◆ WHAT TO DO
Output the records, every one, exactly as given.

◆ TASK DATA
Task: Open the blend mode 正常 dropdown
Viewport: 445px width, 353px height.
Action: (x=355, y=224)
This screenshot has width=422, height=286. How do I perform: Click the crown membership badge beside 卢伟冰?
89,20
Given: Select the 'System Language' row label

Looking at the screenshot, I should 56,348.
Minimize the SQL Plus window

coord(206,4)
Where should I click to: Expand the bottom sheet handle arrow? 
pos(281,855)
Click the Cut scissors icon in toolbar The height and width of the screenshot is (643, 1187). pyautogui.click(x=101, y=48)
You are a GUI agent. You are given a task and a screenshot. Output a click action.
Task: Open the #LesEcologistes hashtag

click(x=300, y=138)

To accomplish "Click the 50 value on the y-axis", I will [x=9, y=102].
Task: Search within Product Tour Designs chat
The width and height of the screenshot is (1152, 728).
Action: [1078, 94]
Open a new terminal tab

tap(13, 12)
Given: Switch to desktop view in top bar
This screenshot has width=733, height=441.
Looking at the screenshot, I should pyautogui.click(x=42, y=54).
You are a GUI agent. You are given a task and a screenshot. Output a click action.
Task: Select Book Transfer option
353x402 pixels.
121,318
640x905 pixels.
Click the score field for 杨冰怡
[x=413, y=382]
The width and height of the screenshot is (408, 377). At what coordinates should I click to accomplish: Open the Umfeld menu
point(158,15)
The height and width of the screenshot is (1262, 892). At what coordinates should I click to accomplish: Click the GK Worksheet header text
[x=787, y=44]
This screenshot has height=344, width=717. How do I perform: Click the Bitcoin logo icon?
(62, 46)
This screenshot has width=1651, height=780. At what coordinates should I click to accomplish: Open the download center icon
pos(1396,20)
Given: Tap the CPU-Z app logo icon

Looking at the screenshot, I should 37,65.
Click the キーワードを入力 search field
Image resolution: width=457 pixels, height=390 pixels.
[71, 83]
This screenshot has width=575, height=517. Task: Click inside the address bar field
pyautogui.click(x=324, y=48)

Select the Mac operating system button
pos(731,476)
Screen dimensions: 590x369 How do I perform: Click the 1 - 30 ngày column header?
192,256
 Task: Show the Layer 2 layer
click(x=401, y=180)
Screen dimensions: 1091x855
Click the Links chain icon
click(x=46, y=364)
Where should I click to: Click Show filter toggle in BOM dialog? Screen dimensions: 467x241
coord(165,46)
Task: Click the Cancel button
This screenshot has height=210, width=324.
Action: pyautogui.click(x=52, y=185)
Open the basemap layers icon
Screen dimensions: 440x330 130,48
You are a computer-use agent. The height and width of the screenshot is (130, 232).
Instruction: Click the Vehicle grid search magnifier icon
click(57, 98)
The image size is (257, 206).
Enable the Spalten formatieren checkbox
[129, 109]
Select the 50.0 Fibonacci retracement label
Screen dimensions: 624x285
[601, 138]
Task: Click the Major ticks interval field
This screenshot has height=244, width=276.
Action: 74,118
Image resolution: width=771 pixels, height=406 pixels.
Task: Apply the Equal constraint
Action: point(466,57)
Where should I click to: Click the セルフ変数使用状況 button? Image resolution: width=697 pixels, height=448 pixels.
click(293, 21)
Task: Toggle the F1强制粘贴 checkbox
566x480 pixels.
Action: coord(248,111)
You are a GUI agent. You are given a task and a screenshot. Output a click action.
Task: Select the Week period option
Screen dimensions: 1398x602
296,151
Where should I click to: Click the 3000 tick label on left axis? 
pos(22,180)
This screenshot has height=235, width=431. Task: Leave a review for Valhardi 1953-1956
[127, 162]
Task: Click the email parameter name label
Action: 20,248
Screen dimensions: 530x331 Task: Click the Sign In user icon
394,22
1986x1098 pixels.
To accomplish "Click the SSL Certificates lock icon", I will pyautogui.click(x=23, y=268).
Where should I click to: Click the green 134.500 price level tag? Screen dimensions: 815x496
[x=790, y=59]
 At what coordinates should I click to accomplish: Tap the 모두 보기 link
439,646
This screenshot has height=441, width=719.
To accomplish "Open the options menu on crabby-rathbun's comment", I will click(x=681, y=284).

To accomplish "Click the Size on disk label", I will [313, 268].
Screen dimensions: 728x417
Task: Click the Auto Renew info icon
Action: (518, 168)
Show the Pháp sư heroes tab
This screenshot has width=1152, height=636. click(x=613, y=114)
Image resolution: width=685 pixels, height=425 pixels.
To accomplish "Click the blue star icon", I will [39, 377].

◆ TASK RESPONSE
Task: Open the blend mode 正常 dropdown
Viewport: 445px width, 353px height.
Action: (x=355, y=224)
This screenshot has width=422, height=286. How do I perform: Click the crown membership badge beside 卢伟冰?
89,20
Given: Select the 'System Language' row label

Looking at the screenshot, I should 56,348.
Minimize the SQL Plus window

coord(206,4)
Where should I click to: Expand the bottom sheet handle arrow? 
pos(281,855)
Click the Cut scissors icon in toolbar The height and width of the screenshot is (643, 1187). pyautogui.click(x=101, y=48)
You are a GUI agent. You are given a task and a screenshot. Output a click action.
Task: Open the #LesEcologistes hashtag

click(x=300, y=138)

To accomplish "Click the 50 value on the y-axis", I will [x=9, y=102].
Task: Search within Product Tour Designs chat
The width and height of the screenshot is (1152, 728).
Action: [1078, 94]
Open a new terminal tab

tap(13, 12)
Given: Switch to desktop view in top bar
This screenshot has width=733, height=441.
Looking at the screenshot, I should pyautogui.click(x=42, y=54).
You are a GUI agent. You are given a task and a screenshot. Output a click action.
Task: Select Book Transfer option
353x402 pixels.
121,318
640x905 pixels.
Click the score field for 杨冰怡
[x=413, y=382]
The width and height of the screenshot is (408, 377). At what coordinates should I click to accomplish: Open the Umfeld menu
point(158,15)
The height and width of the screenshot is (1262, 892). At what coordinates should I click to accomplish: Click the GK Worksheet header text
[x=787, y=44]
This screenshot has height=344, width=717. How do I perform: Click the Bitcoin logo icon?
(62, 46)
This screenshot has width=1651, height=780. At what coordinates should I click to accomplish: Open the download center icon
pos(1396,20)
Given: Tap the CPU-Z app logo icon

Looking at the screenshot, I should 37,65.
Click the キーワードを入力 search field
Image resolution: width=457 pixels, height=390 pixels.
[71, 83]
This screenshot has width=575, height=517. Task: Click inside the address bar field
pyautogui.click(x=324, y=48)

Select the Mac operating system button
pos(731,476)
Screen dimensions: 590x369 How do I perform: Click the 1 - 30 ngày column header?
192,256
 Task: Show the Layer 2 layer
click(x=401, y=180)
Screen dimensions: 1091x855
Click the Links chain icon
click(x=46, y=364)
Where should I click to: Click Show filter toggle in BOM dialog? Screen dimensions: 467x241
coord(165,46)
Task: Click the Cancel button
This screenshot has height=210, width=324.
Action: pyautogui.click(x=52, y=185)
Open the basemap layers icon
Screen dimensions: 440x330 130,48
You are a computer-use agent. The height and width of the screenshot is (130, 232).
Instruction: Click the Vehicle grid search magnifier icon
click(57, 98)
The image size is (257, 206).
Enable the Spalten formatieren checkbox
[129, 109]
Select the 50.0 Fibonacci retracement label
Screen dimensions: 624x285
[601, 138]
Task: Click the Major ticks interval field
This screenshot has height=244, width=276.
Action: 74,118
Image resolution: width=771 pixels, height=406 pixels.
Task: Apply the Equal constraint
Action: point(466,57)
Where should I click to: Click the セルフ変数使用状況 button? Image resolution: width=697 pixels, height=448 pixels.
click(293, 21)
Task: Toggle the F1强制粘贴 checkbox
566x480 pixels.
Action: coord(248,111)
You are a GUI agent. You are given a task and a screenshot. Output a click action.
Task: Select the Week period option
Screen dimensions: 1398x602
296,151
Where should I click to: Click the 3000 tick label on left axis? 
pos(22,180)
This screenshot has height=235, width=431. Task: Leave a review for Valhardi 1953-1956
[127, 162]
Task: Click the email parameter name label
Action: 20,248
Screen dimensions: 530x331 Task: Click the Sign In user icon
394,22
1986x1098 pixels.
To accomplish "Click the SSL Certificates lock icon", I will pyautogui.click(x=23, y=268).
Where should I click to: Click the green 134.500 price level tag? Screen dimensions: 815x496
[x=790, y=59]
 At what coordinates should I click to accomplish: Tap the 모두 보기 link
439,646
This screenshot has height=441, width=719.
To accomplish "Open the options menu on crabby-rathbun's comment", I will click(x=681, y=284).

To accomplish "Click the Size on disk label", I will [313, 268].
Screen dimensions: 728x417
Task: Click the Auto Renew info icon
Action: (518, 168)
Show the Pháp sư heroes tab
This screenshot has width=1152, height=636. click(x=613, y=114)
Image resolution: width=685 pixels, height=425 pixels.
To accomplish "Click the blue star icon", I will [39, 377].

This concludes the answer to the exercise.